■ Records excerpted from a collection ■

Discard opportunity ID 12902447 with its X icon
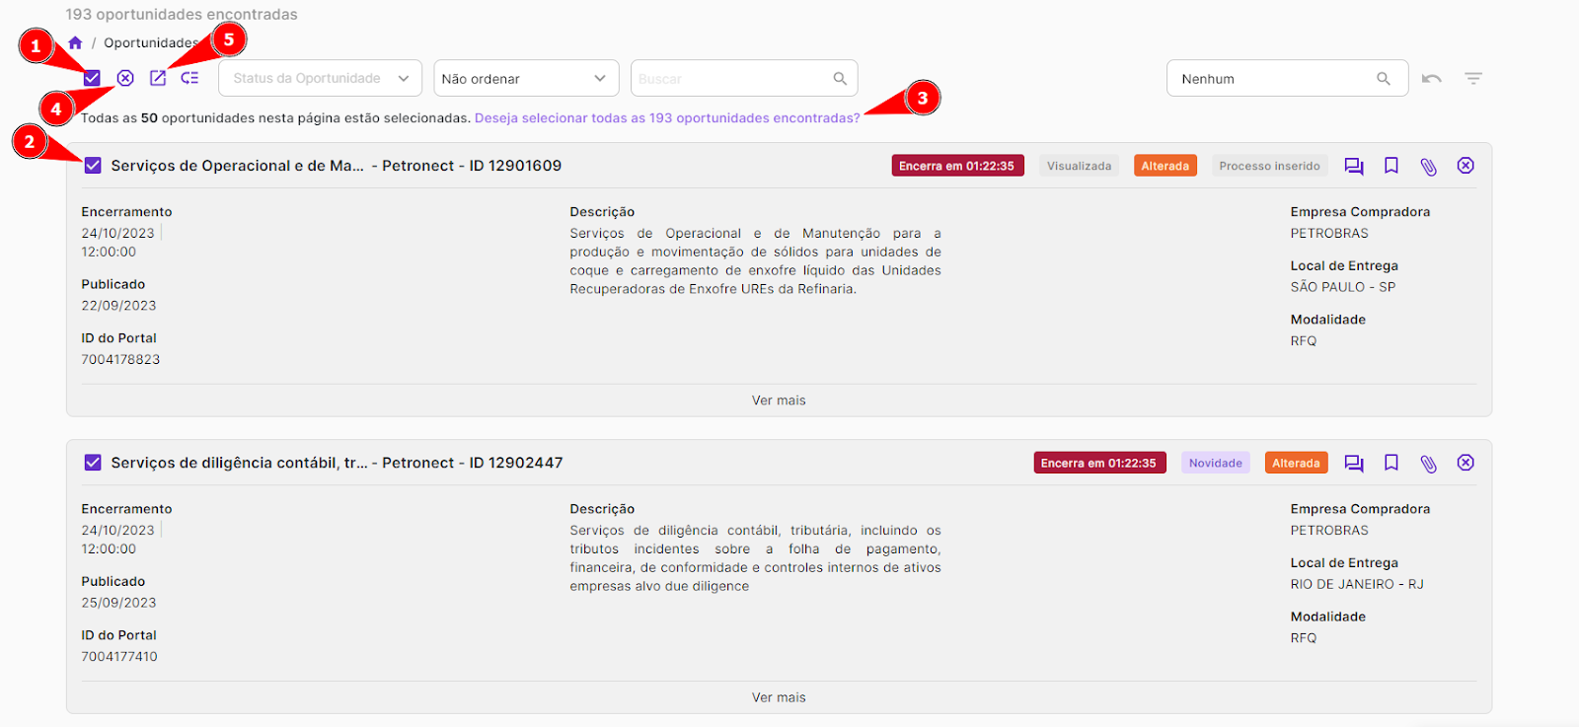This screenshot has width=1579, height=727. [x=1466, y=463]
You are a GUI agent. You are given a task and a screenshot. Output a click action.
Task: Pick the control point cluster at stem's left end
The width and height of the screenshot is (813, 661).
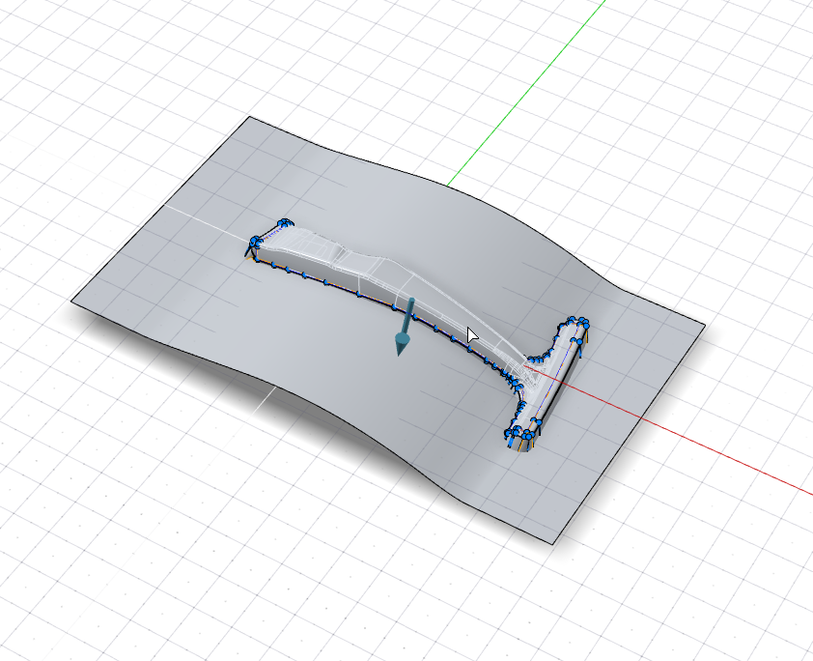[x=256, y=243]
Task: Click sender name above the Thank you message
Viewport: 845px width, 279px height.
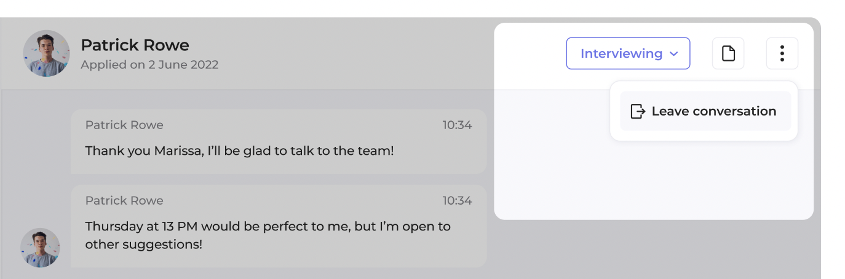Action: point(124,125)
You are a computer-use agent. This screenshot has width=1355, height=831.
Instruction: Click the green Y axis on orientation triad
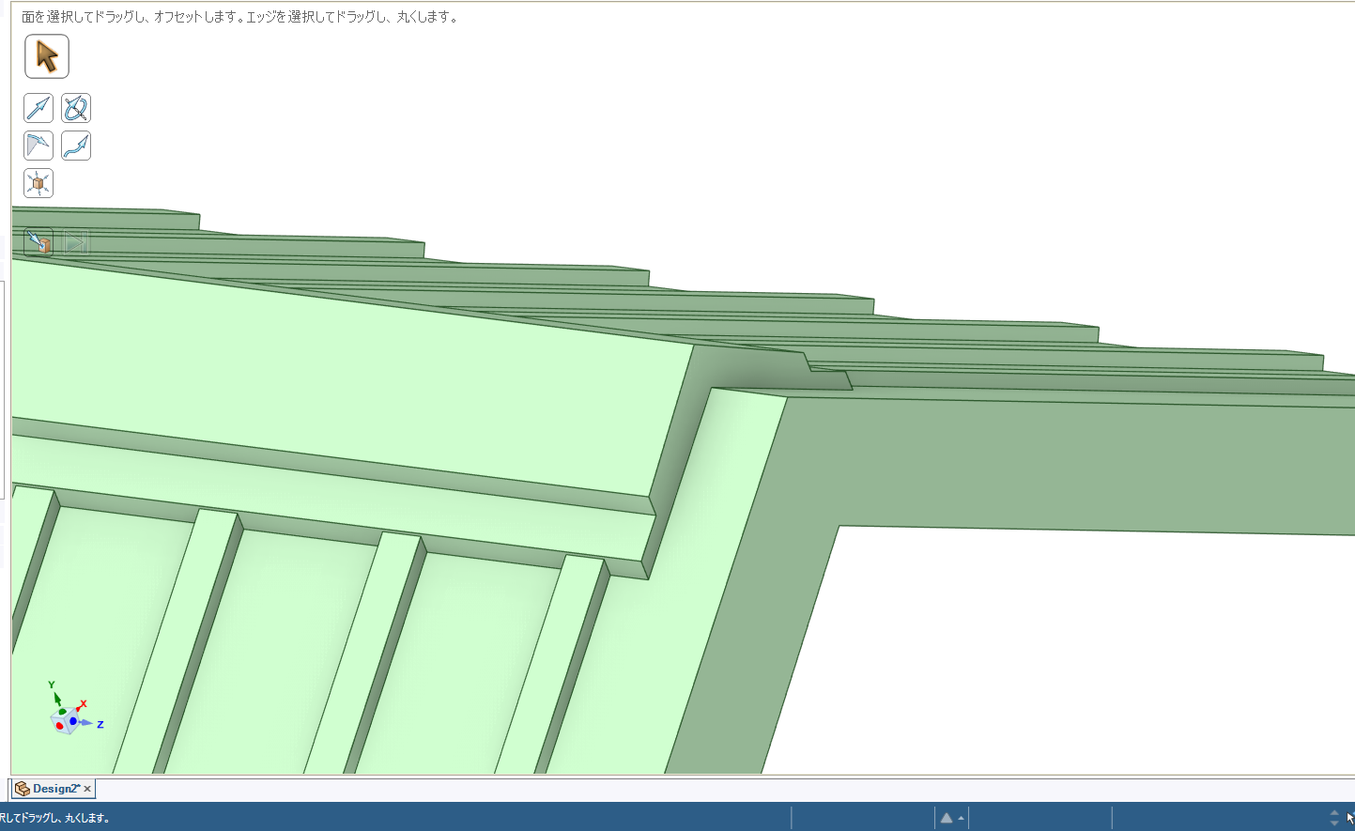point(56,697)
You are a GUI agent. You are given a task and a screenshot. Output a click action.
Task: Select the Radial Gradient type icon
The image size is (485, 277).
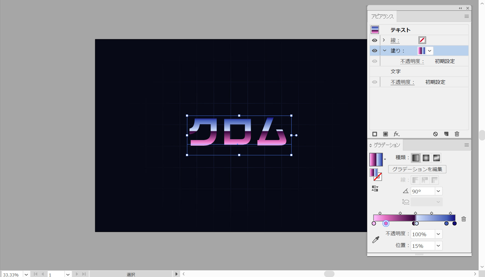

■ Work order ■
Set down all the lines above exactly as they appear, with no pictures.

■ Result below ■
Discard opportunity ID 12902447 with its X icon
This screenshot has width=1579, height=727. [x=1466, y=463]
You are a GUI agent. You are given a task and a screenshot. Output a click action.
Task: Pick the control point cluster at stem's left end
The width and height of the screenshot is (813, 661).
[x=256, y=243]
Task: Click sender name above the Thank you message
Viewport: 845px width, 279px height.
Action: point(124,125)
You are a computer-use agent. This screenshot has width=1355, height=831.
Instruction: Click the green Y axis on orientation triad
point(56,697)
You are a GUI agent. You are given a task and a screenshot. Output a click action.
Task: Select the Radial Gradient type icon
The image size is (485, 277).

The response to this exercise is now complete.